What needs to be done. Return every line from the one with "Miamimacy (924, 333)" through the one with "Accetta tutti i cookie (2048, 1409)", inclusive, exactly as it appears below.

Given information.
━━━━━━━━━━

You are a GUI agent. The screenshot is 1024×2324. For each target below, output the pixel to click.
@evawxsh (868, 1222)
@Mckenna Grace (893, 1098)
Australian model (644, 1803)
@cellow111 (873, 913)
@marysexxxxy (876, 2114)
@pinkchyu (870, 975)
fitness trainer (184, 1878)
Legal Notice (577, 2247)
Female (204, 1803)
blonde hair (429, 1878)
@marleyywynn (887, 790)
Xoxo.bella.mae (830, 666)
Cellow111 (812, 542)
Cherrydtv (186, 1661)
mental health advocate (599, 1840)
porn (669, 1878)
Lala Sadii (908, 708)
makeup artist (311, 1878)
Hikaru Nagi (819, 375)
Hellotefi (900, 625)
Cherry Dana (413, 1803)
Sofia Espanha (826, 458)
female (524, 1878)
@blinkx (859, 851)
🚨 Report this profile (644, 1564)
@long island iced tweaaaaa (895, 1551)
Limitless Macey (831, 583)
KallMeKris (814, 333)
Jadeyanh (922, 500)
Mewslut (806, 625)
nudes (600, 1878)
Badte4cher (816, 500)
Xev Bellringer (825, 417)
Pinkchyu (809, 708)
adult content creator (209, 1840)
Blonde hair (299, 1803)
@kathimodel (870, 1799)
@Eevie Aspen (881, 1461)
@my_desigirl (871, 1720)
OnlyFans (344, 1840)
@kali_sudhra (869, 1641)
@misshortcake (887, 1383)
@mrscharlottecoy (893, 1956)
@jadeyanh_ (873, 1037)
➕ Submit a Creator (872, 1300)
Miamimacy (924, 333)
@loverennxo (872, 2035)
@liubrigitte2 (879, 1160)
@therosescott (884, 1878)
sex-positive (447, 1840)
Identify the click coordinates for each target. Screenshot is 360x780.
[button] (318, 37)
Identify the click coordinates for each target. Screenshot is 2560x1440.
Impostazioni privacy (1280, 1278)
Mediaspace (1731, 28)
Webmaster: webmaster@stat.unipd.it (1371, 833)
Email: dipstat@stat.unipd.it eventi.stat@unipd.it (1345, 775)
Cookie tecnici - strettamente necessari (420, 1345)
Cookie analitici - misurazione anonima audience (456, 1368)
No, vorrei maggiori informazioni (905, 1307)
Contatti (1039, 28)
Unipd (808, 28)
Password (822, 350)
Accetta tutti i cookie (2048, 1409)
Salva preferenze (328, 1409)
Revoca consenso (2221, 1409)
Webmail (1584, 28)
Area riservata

━━━━━━━━━━

Answer to the problem.
Miamimacy (924, 333)
@loverennxo (872, 2035)
@liubrigitte2 (879, 1160)
@therosescott (884, 1878)
sex-positive (447, 1840)
Identify the click coordinates for each target. Screenshot is 360x780.
[button] (318, 37)
Identify the click coordinates for each target. Screenshot is 2560x1440.
Impostazioni privacy (1280, 1278)
Mediaspace (1731, 28)
Webmaster: webmaster@stat.unipd.it (1371, 833)
Email: dipstat@stat.unipd.it eventi.stat@unipd.it (1345, 775)
Cookie tecnici - strettamente necessari (420, 1345)
Cookie analitici - misurazione anonima audience (456, 1368)
No, vorrei maggiori informazioni (905, 1307)
Contatti (1039, 28)
Unipd (808, 28)
Password (822, 350)
Accetta tutti i cookie (2048, 1409)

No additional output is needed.